For the High Efficiency Video Coding (HEVC) standard currently under development as H.264/MPEG-4 AVC, the application of TUs to residual blocks is represented by a tree as described in “Video Compression Using Nested Quadtree Structures, Leaf Merging, and Improved Techniques for Motion Representation and Entropy Coding,” IEEE Transactions on Circuits and Systems for Video Technology vol. 20, no 12, pp. 1676-1687, December 2010.
Coding Layers
The hierarchical coding layers defined in the standard include video sequence, picture, slice, and treeblock layers. Higher layers contain lower layers.
Treeblock
According to the proposed standard, a picture is partitioned into slices, and each slice is partitioned into a sequence of treeblocks (TBs) ordered consecutively in a raster scan. Pictures and TBs are broadly analogous to frames and macroblocks, respectively, in previous video coding standards, such as H.264/AVC. The maximum allowed size of the TB is 64×64 pixels luma (intensity), and chroma (color) samples).
Coding Unit
A Coding Unit: (CU) is the basic unit of splitting used for Intra and Inter prediction. Intra prediction operates in the spatial domain of a single picture, while Inter prediction operates in the temporal domain among the picture to be predicted and a set of previously-decoded pictures. The CU is always square, and can be 128×128 (LCU), 64×64, 3.2×32, 16×16 and 8×8 pixels. The CU allows recursive splitting into four equally sized blocks, starting from the TB. This process gives a content-adaptive coding tree structure comprised of CU blocks that can be as large as the TB, or as small as 8×8 pixels.
Prediction Unit (PU)
A Prediction Unit (PU) is the basic unit used for carrying the information (data) related to the prediction processes. In general the PU is not restricted to being square in shape, in order to facilitate partitioning, which matches, for example, the boundaries of real objects in the picture. Each CU may contain one or more PUs.
Transform Unit (TU)
As shown in FIG. 1, a root node 101 of the transform tree 100 corresponds to an N×N TU or “Transform Unit” (TU) applied to a block of data 110. The TU is the basic unit used for the transformation and quantization processes. In the proposed standard, the TU is always square and can take a size from 4×4 to 32×32 pixels. The TU cannot be larger than the PU and does not exceed the size of the CU. Multiple TUs can be arranged in a tree structure, henceforth—transform free. Each CU may contain one or more TUs, where multiple TUs can be arranged in a tree structure.

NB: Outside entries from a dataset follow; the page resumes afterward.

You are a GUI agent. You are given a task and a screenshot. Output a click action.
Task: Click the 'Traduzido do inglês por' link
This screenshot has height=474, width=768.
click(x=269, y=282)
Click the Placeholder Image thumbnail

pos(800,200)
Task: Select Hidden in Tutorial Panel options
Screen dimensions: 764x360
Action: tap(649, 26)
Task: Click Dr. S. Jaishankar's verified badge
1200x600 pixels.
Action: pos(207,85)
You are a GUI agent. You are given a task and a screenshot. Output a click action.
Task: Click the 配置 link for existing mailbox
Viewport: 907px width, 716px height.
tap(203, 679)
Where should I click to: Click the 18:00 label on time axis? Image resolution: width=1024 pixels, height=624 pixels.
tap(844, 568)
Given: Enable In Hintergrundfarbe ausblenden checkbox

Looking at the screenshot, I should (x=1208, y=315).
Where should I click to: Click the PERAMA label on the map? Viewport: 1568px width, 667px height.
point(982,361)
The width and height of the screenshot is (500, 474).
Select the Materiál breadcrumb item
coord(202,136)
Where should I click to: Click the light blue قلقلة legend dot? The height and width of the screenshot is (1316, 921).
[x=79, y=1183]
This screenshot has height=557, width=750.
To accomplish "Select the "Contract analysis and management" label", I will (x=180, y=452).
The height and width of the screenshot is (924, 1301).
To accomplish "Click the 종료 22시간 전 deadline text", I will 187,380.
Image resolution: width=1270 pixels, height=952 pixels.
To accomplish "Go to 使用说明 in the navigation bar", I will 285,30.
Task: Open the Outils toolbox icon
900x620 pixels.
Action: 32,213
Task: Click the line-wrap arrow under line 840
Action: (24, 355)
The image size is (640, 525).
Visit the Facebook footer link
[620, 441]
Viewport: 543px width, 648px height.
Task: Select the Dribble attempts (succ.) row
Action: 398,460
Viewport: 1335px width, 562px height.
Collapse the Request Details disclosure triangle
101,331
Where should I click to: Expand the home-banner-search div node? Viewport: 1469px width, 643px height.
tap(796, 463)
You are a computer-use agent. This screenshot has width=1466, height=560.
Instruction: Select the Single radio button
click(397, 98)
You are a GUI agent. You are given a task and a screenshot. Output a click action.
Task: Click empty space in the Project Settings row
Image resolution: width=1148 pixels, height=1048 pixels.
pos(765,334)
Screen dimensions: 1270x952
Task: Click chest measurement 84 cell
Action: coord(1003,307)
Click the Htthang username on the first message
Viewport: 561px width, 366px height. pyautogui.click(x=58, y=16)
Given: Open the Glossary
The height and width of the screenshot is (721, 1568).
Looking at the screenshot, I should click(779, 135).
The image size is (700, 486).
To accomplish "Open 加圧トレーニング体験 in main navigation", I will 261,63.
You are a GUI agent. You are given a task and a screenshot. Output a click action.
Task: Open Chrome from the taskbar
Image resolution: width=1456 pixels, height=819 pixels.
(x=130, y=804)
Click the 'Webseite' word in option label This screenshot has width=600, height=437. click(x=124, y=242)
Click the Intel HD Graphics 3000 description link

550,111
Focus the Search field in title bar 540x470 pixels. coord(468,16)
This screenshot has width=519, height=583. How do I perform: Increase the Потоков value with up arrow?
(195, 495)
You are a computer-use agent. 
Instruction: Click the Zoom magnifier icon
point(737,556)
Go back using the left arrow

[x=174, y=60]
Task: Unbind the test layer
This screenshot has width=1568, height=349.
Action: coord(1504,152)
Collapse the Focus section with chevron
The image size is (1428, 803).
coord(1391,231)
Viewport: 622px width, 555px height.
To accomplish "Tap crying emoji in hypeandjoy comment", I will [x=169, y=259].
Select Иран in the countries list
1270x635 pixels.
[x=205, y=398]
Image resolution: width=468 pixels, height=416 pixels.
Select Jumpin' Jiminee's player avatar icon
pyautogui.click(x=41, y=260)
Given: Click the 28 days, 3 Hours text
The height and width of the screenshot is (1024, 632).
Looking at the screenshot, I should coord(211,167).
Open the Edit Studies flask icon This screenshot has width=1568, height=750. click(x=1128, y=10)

The example transform tree is a quadtree three with four levels 0-3. If the transform tree is split once, then four N/2×N/2 TUs are applied. Each of these TUs can subsequently be split down to a predefined limit. For Intra-coded pictures, transform trees are applied over “Prediction Units” (PUs) of Intra-prediction residual data. These PUs are currently defined as squares or rectangles of size 2N×2N, 2N×N, N×2N, or N×N pixels. For Intra-coded pictures, the square TU must be contained entirely within a PU, so the largest allowed TU size is typically 2N×2N or N×N pixels. The relation between a-j TUs and a-j PUs within this transform tree structure is shown in FIG. 1.
As shown in FIG. 2, a new PU structures has been proposed for the proposed HEVC standard as described by Cao, et al. “CE6.b1 Report on Short Distance Intra Prediction Method (SDIP),” JCTVC-E278, March 2011. With the SDIP method, PUs can be strips or rectangles 201 as small as one or two pixels wide, e.g. N×2, 2×N, N×1, or 1×N pixels. When overlaying a transform tree on an Intra-coded block, that has been partitioned into such narrow PUs, the transform tree is split to a level where the size of the TU is only 2×2 or 1×1. The TU size cannot be greater than the PU size; otherwise, the transformation and prediction process is complicated. The prior art SDIP method that utilizes these new PU structures define, for example, as 1×N and 2×N TUs. Due to the rectangular TU sizes, the prior art is not compatible with the transform tree structure that is in the current draft specification of the HEVC standard. The SDIP does not use the transform tree mandated in the standard, instead the TU size is implicitly dictated by the sizes of the PUs.
Hence, there is a need for a method of splitting and applying square and rectangular TUs on rectangular, and sometimes very narrow rectangular PUs, while still maintaining the tree structure of the TUs as defined by the proposed standard.